◆ Lista de tarefas ◆
A – No texto sobre as lembranças de infância, de que eram feitas as cercas que marcavam a divisão entre as casas e a estrada?
B – Dê prosseguimento ao texto sobre as lembranças de infância a partir do ponto em que ele termina.

◆ Trecho selecionado ◆
-=-=-=-=-

O que mais me recordo dos meus tempos de menino, como tantos outros que tiveram a oportunidade morar em casas simples, na roça ou na cidade, ou ainda em um lugarejo perto ou longe, era o fato de tudo ser muito acolhedor. Ainda hoje, nos bairros mais populares, nos deparamos com cenas das quais alguns de nós vivemos na infância, sem os muros que circundam nossos "casulos" e sem as escadas ou elevadores que dão acesso aos "apertamentos". Dias atrás, passando por uma estrada vicinal, vi uma molecada faceira, numa sujeira só, correria e poeira da cabeça aos pés descalços, brincando de pique-pega ou apostando corrida. Sabe-se lá se algum daqueles serelepes não estaria com o dedão arrebentado - ou como dizíamos, sem tampa - diante das pedras soltas daquele chão?

Vendo os moleques brincando, diminui a velocidade do carro para perceber alguns detalhes. Vi algumas moradas sem reboco; outras somente no chapisco: acinzentadas, mas com janelas coloridas no capricho. Algumas delas com cortinas surradas e floridas, escondendo a intimidade do lar. Uma mãe, na porta da casa, talvez aflita por olhar a sua caçula toda descabelada correndo solta pela estrada, gritava o famoso "volta aqui". E entre as casas, bem como entre cada tapera e a estrada, as cercas de bambus marcavam cada divisão. Todas construídas com muito capricho: cada bambu, cortado cuidadosamente ao meio, sendo a côncava propositadamente virada pra casa e a convexa voltava-se para quem passava do lado de fora. Assim, quando nova, aquela trama toda verde do lado da estrada e aos poucos ia amarelando e desbotando com o sol e chuva.

-=-=-=-=-

◆ Dados disponíveis ◆

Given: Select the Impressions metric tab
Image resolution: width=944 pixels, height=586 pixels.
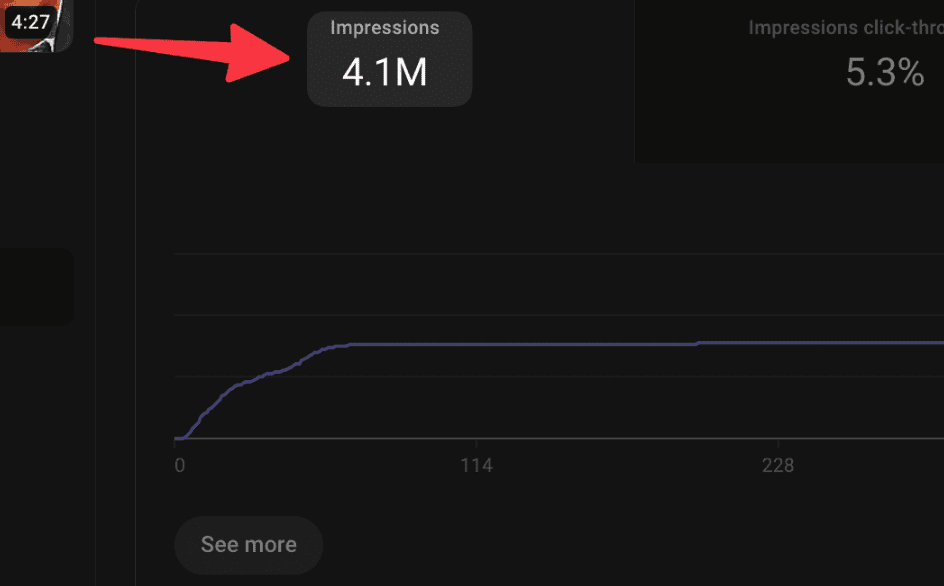Looking at the screenshot, I should (x=389, y=58).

-=-=-=-=-

◆ Respostas das tarefas ◆
A – De bambus cortados cuidadosamente ao meio.

B –
Em Pocinhos do Rio Verde, lugarejo pertencente ao município de Caldas/MG, morei na Rua D'Ambrósio, número 123. E a divisão com o vizinho era também de bambu que alguns causos saltam com as minhas lembranças, pelas frestas entre um e outro, onde a luz possa ser transpassada. A demarcação era a maneira de estabelecer o cuidado que cada um precisava ter. Havia, entretanto, um portão do mesmo material, cuja tranca era apenas um pedaço de arame, ou mesmo um cadarço velho, para não ficar aberto o tempo todo. Por ali as vizinhas trocavam farinha de trigo por açúcar, pó de café por manteiga fresca. Havia um cachorro do lado de lá que ficava em um cercado à parte o dia todo e somente mais tarde, perto da noite, era solto para que não corresse atrás de nenhuma criança desavisada.

Aquela casa também fazia vizinhança com o rio; do outro lado da margem, o redemoinho que dava medo, bem abaixo do barranco que ficava atrás do hotel Rio Verde. Não havia nenhuma precaução física; somente o juízo - ou pouco juízo, sempre alertado nas palavras e safanões das mães cuidadosas que procuravam colocar medo nos filhos em função dos pesadelos que tinham, bem alimentados quando alguém chegava noticiando algum afogamento. A força vinha da fé, pois logo corriam aos pés da santinha protetora, acendendo uma vela, para não deixar nada de mau acontecer a nenhuma criança do trecho.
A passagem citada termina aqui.